Few things identified, see #240 for proposals for corrections.

The main problem for the contentType and stream response is that someone set MIMETYPE_MINIMAL in platformio.ini (no offense ;-) ). This limits the abilities of the Webserver to detect the content type.

henrygab commented 2 years ago

@henrygab no problem! Yes, it looks like the latest version does use C++17. There is an option in the Arduino Tools menu to disable exceptions.

Yes, I recall that option to disable exceptions existed in earlier versions ... it's fairly important for some libraries that expect new to return null (rather than throw).

IIRC, when IDF was moving to C++17, that option to disable exceptions was removed.
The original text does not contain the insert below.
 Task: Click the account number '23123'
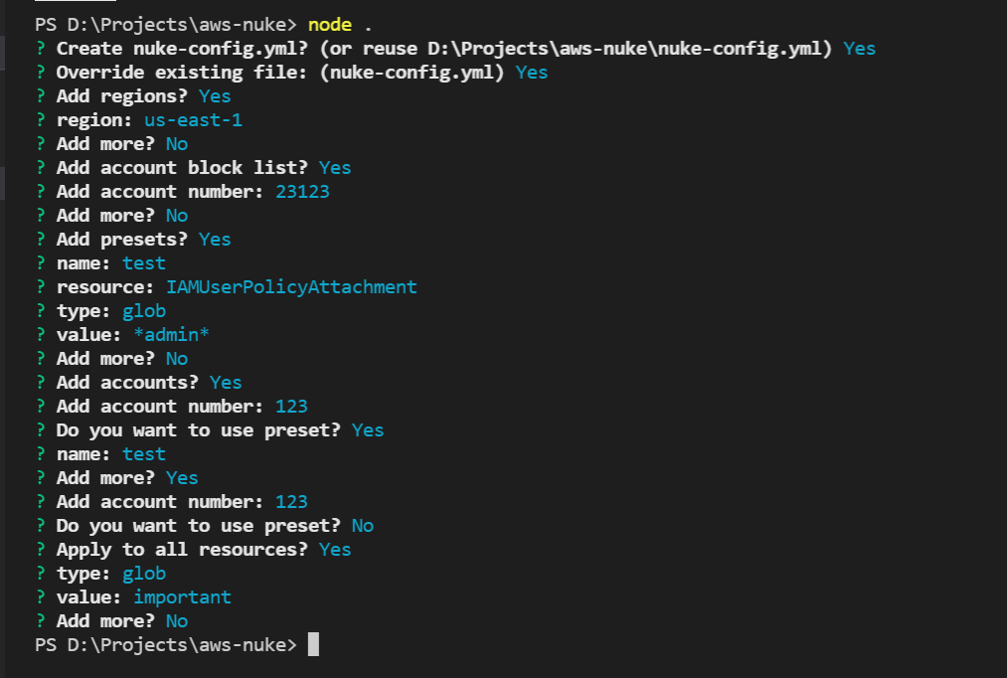coord(302,192)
That was obviously an obstacle ... even if the exceptions could be disabled via a hack, there was a significant risk that the system code was relying upon the ability to catch exceptions (vs. checking return-value), and thus lose the ability to gracefully fail in legacy code.

Maybe this is no longer an issue? Maybe they enabled C++17 without requiring exception handling in all client code? I honestly don't know... but I figure it's better to raise a warning flag early, even if wrong, rather than have major work start only to later discover compatibility bugs for existing Arduino libraries (or at least the ones used in the project).